In conclusion, the future of malware is likely to be marked by increased sophistication and the use of new technologies, such as AI and machine learning. Protecting against these threats will require strong security measures and a proactive approach to staying informed about new developments in the field. By taking these precautions, individuals and organizations can help protect themselves against the ever-evolving threat of malware.
Great conclusion. Kudos ChatGPT.
ChatGPT as of 2022 provides some clever ideas and insights, and puts together a reasonable basic essay. There doesn’t seem to be much depth, and ChatGPT doesn’t bridge ideas together. There are what I call “flower words and phrases”, such as “increased sophistication” and “new technologies” without explaining why. Diving into this, every year the technology world experiences “increased sophistication” and “new technologies” — so the words and phrases really don’t do much to increase the sophistication of the essay, or to help the reader understand why these statements are being made.
For basic layout, the Chat bot does a decent job at assembling a basic non sophisticated essay. For this example in discovering the future of malware, the bot did a basic 101 level essay on the topic, but not much more.

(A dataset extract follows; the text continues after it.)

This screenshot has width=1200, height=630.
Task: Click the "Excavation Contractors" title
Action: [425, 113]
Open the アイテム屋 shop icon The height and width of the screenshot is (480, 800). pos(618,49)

Chess computers have been theorized for a hundred years. The Cray Blitz in the 1980s was the first chess automaton to register as a chess master. Twenty years later in 2006, the world champion Vladimar Kramnik is defeated by Deep Fritz in a 4-2 match. No human has topped a chess computer since.

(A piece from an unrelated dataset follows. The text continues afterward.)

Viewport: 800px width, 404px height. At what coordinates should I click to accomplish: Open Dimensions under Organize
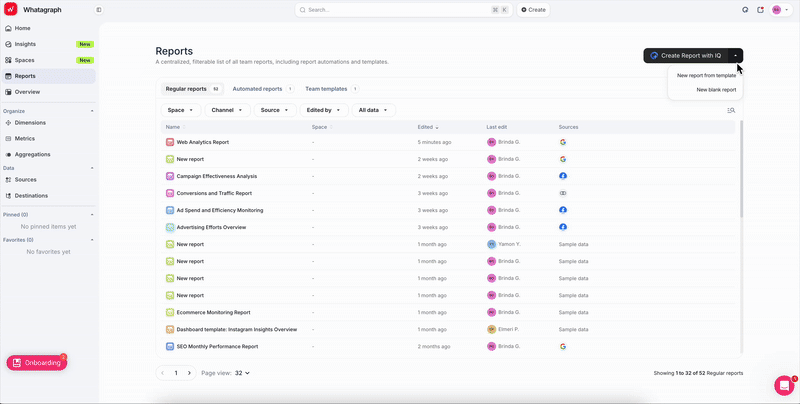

In the same way, ChatGPT is in its infancy. This is just the beginning. Today, ChatGPT is demonstrating basic and very good writing techniques.
That all said, this is the beginning of ChatGPT and automata writing engines. Give the bot a few months or a few years, and I’d expect the sophistication of the bot to be on a competitive level to human writers. My prediction is that ChatGPT and automata writing engines will be used for “basic framework”, then more advanced human writers will add to the basic text that is generated — very similar to what I myself did in the earlier section. Let ChatGPT and automata do what they are good at (not much different than having an entry level lawyer write the beginning of the contract), then have a more advanced human take over to edit and include details that may have been overlooked by the automata.
So tell me, what are your thoughts? Where is this technology likely to wind up in the next few years?